◆ Work to complete
Output only the lines from the start of the entries through the line holding "Produits (1086, 1270)". Each line must match the original exactly.

----

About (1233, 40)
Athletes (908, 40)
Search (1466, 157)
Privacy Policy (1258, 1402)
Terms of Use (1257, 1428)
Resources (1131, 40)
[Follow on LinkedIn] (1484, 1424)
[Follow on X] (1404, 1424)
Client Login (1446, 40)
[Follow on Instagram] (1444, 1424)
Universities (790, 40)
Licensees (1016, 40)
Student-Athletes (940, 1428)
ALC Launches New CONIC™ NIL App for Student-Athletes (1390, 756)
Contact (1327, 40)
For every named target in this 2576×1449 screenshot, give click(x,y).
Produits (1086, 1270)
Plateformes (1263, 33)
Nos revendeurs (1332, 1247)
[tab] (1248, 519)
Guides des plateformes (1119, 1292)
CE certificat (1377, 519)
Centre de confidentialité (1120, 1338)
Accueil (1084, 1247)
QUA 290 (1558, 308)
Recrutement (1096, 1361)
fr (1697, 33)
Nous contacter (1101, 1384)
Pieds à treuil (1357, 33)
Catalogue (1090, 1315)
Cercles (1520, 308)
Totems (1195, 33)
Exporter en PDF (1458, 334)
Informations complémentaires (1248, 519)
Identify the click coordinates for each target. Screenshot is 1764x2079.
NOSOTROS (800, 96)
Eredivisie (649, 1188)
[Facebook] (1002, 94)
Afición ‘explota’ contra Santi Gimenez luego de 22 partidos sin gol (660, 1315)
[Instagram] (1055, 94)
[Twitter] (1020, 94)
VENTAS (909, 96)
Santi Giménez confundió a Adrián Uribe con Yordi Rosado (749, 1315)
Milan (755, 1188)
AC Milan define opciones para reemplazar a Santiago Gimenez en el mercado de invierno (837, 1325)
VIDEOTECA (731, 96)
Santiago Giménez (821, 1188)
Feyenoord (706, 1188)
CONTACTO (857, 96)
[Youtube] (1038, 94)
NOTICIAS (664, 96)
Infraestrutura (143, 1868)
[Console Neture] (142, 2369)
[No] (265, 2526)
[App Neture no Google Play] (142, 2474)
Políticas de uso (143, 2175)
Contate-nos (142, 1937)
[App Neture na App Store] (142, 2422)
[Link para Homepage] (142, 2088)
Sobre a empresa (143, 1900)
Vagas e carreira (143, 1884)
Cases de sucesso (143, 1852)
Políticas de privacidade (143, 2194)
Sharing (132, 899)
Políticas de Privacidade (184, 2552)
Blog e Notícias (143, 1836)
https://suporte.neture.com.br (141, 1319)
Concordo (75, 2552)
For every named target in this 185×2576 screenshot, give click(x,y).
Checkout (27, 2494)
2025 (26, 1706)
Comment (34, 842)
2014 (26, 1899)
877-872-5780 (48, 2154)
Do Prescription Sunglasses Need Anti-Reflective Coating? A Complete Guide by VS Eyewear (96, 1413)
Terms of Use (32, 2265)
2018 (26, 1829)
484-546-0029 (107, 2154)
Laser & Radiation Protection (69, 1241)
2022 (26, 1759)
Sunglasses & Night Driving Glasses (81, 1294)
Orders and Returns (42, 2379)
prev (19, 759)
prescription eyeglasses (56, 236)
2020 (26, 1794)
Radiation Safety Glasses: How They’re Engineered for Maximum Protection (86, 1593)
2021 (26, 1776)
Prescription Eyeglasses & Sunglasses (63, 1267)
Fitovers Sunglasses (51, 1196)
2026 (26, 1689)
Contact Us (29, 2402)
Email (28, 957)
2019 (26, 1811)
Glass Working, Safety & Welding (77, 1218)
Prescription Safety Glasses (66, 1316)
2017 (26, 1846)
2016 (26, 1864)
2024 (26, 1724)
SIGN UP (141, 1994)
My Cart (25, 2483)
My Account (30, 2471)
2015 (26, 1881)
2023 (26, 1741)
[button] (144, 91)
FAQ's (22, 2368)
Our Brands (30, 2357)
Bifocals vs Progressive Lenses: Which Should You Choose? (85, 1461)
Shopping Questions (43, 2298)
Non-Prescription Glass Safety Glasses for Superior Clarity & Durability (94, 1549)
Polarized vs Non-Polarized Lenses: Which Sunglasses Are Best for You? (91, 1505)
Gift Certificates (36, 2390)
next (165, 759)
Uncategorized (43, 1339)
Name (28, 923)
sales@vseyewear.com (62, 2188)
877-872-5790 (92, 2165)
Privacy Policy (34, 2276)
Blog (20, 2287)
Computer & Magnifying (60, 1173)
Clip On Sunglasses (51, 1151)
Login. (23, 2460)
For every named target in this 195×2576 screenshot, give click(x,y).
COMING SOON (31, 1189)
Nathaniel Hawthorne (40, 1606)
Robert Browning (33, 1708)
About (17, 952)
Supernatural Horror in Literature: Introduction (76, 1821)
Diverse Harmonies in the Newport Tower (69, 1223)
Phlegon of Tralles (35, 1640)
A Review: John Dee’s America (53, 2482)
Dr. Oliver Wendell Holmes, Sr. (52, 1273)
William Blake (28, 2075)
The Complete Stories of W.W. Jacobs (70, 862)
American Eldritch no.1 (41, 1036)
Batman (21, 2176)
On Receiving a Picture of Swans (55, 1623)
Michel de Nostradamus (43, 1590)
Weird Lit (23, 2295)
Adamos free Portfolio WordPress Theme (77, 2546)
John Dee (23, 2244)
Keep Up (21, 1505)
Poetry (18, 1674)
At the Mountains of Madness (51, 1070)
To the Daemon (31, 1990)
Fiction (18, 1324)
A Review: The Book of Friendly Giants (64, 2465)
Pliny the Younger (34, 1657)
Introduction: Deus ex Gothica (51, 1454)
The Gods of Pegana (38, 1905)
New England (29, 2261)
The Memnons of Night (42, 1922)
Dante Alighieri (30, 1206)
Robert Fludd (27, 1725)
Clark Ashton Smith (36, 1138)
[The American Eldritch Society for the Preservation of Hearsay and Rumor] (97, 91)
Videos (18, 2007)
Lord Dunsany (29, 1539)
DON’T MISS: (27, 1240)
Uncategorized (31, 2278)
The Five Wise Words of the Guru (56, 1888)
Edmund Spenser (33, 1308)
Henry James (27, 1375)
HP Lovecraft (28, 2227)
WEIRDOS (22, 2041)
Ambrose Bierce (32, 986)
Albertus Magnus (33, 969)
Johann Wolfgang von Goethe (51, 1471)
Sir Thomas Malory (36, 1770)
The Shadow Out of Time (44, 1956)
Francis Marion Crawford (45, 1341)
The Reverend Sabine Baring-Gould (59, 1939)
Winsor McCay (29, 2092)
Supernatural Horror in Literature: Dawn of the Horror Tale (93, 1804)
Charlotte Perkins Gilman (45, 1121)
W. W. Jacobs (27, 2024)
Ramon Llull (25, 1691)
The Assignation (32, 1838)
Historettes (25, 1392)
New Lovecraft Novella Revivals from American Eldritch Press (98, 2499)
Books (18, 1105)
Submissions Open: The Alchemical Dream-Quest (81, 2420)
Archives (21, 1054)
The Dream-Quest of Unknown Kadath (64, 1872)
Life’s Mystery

----

◆ Exercise solution
About (1233, 40)
Athletes (908, 40)
Search (1466, 157)
Privacy Policy (1258, 1402)
Terms of Use (1257, 1428)
Resources (1131, 40)
[Follow on LinkedIn] (1484, 1424)
[Follow on X] (1404, 1424)
Client Login (1446, 40)
[Follow on Instagram] (1444, 1424)
Universities (790, 40)
Licensees (1016, 40)
Student-Athletes (940, 1428)
ALC Launches New CONIC™ NIL App for Student-Athletes (1390, 756)
Contact (1327, 40)
For every named target in this 2576×1449 screenshot, give click(x,y).
Produits (1086, 1270)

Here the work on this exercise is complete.